WORK REQUEST
Take the material below and reproduce, word for word, only the lines from the line with "This screenshot has height=158, width=150." through the line with "This screenshot has height=797, width=808.".

RECORD EXTRACTS
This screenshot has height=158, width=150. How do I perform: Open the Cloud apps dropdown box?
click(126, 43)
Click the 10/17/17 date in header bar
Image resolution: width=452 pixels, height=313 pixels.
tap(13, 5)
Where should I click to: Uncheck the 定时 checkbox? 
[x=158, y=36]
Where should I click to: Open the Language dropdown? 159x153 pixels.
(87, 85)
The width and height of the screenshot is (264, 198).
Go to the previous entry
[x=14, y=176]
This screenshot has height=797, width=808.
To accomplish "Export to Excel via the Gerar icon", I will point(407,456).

...

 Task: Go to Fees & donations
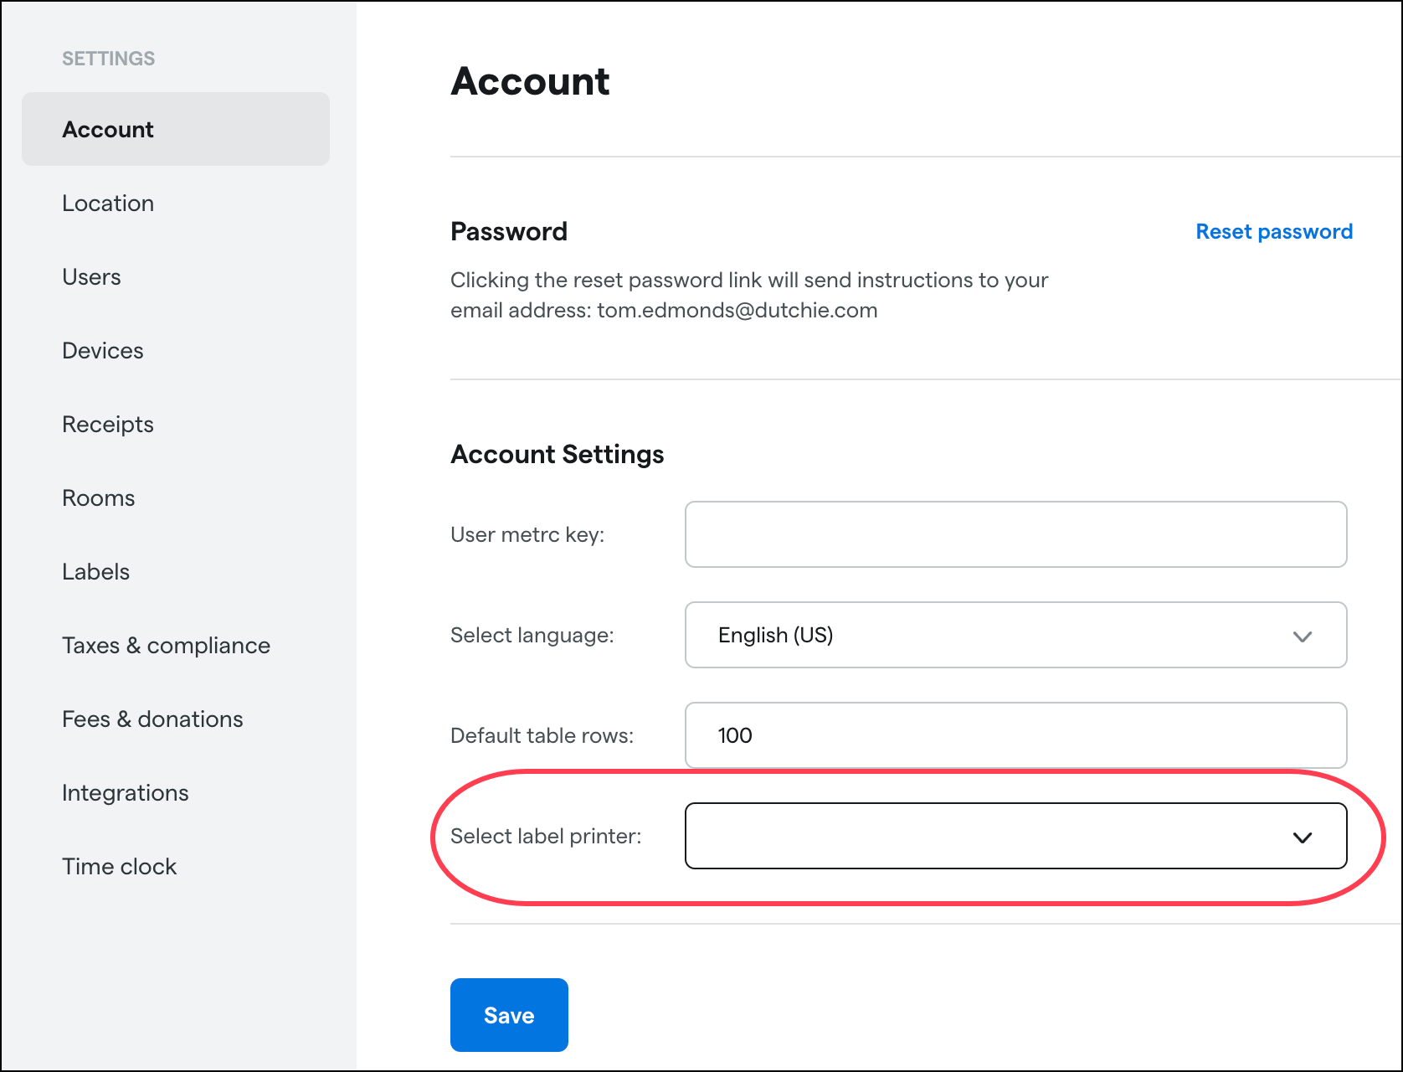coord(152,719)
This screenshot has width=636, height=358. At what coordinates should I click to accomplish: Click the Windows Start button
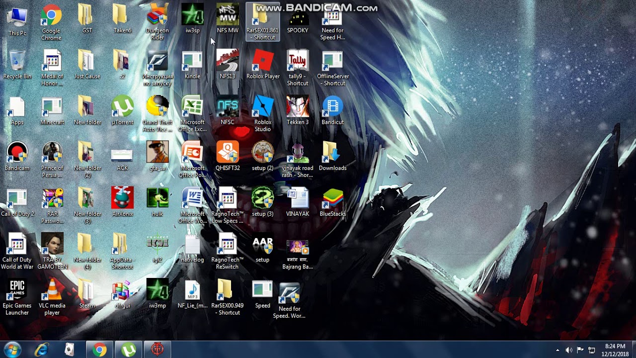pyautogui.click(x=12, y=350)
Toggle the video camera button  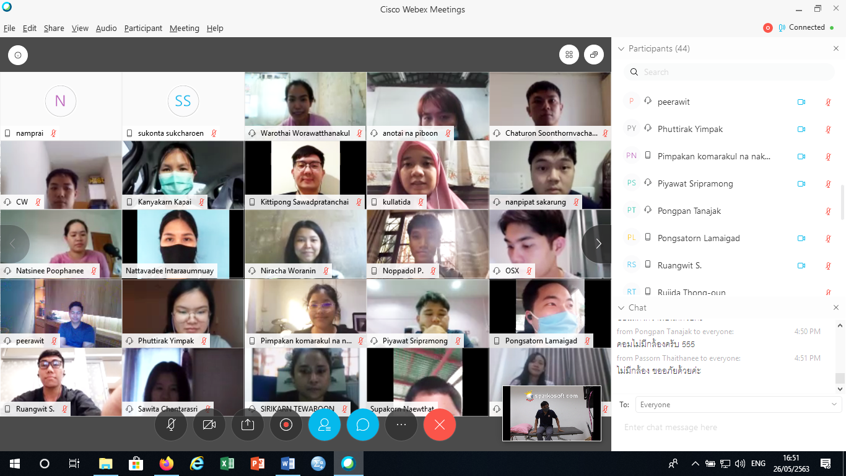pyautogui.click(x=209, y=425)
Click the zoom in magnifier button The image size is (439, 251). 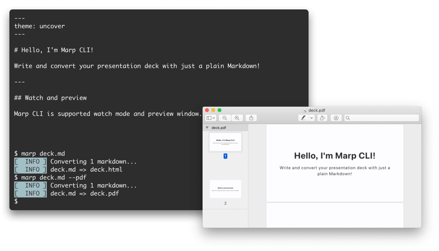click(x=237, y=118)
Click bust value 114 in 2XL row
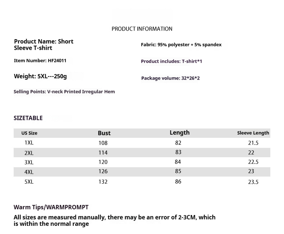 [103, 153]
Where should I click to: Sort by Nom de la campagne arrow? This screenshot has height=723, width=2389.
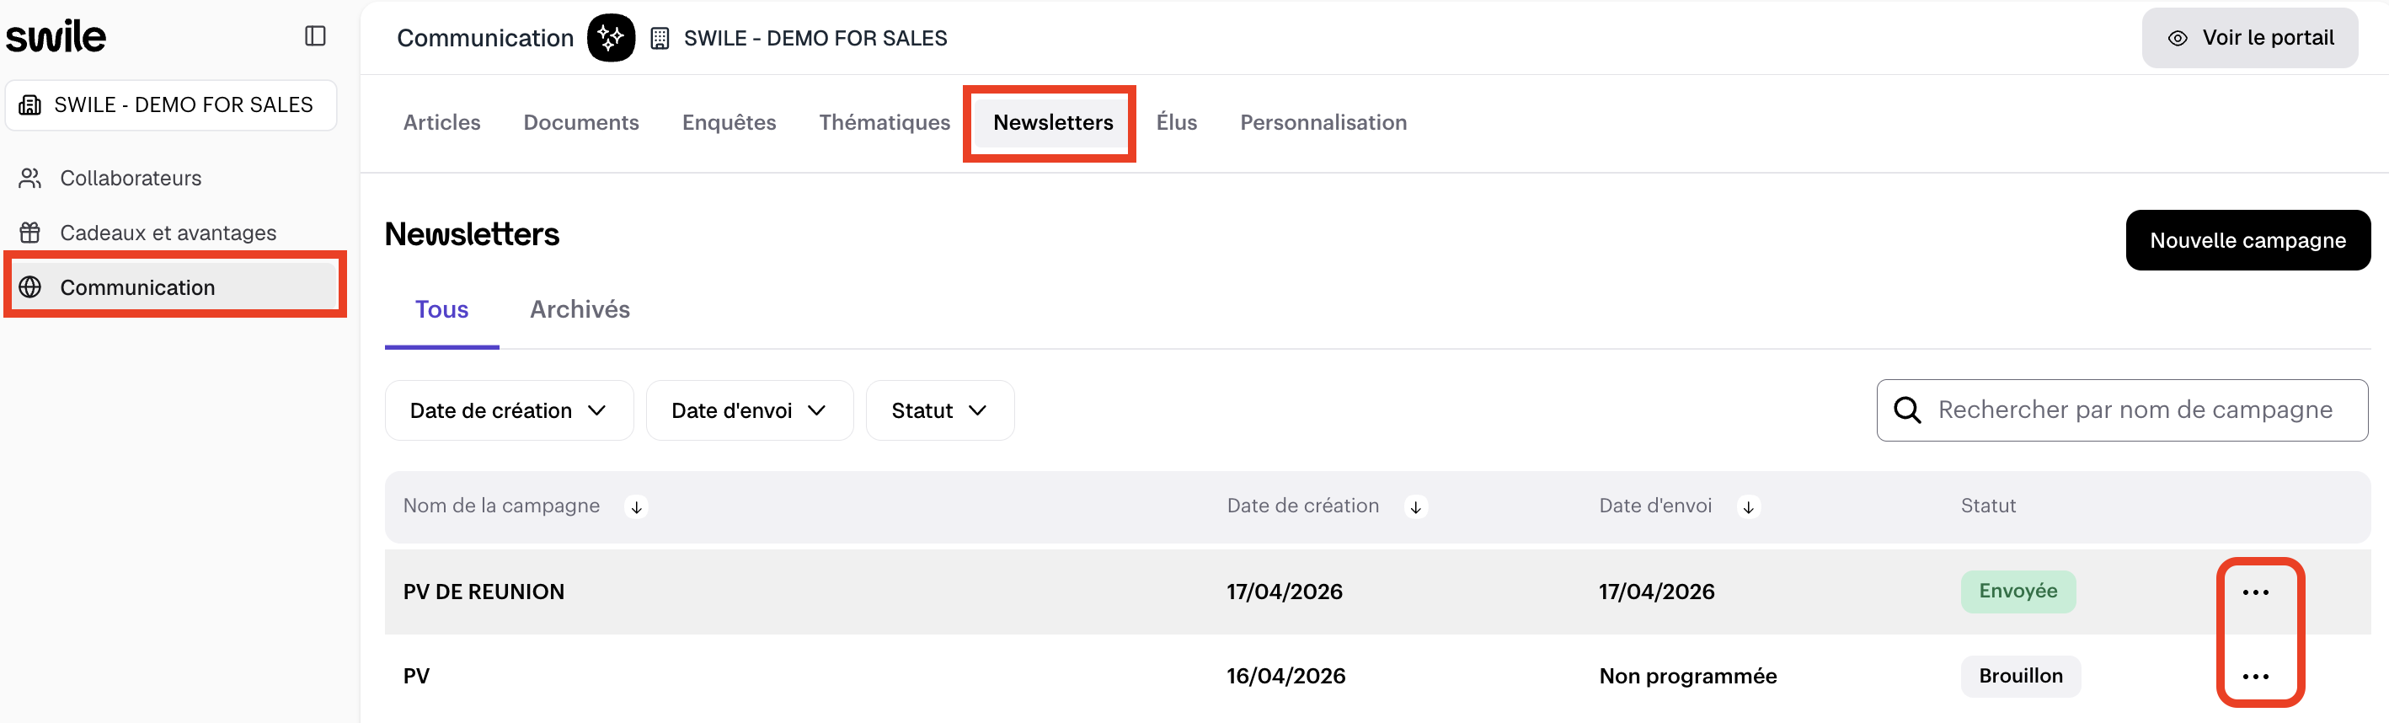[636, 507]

RESPONSE BELOW
This screenshot has height=158, width=150. How do I perform: Open the Cloud apps dropdown box?
click(126, 43)
Click the 10/17/17 date in header bar
Image resolution: width=452 pixels, height=313 pixels.
tap(13, 5)
Where should I click to: Uncheck the 定时 checkbox? 
[x=158, y=36]
Where should I click to: Open the Language dropdown? 159x153 pixels.
(87, 85)
The width and height of the screenshot is (264, 198).
Go to the previous entry
[x=14, y=176]
This screenshot has height=797, width=808.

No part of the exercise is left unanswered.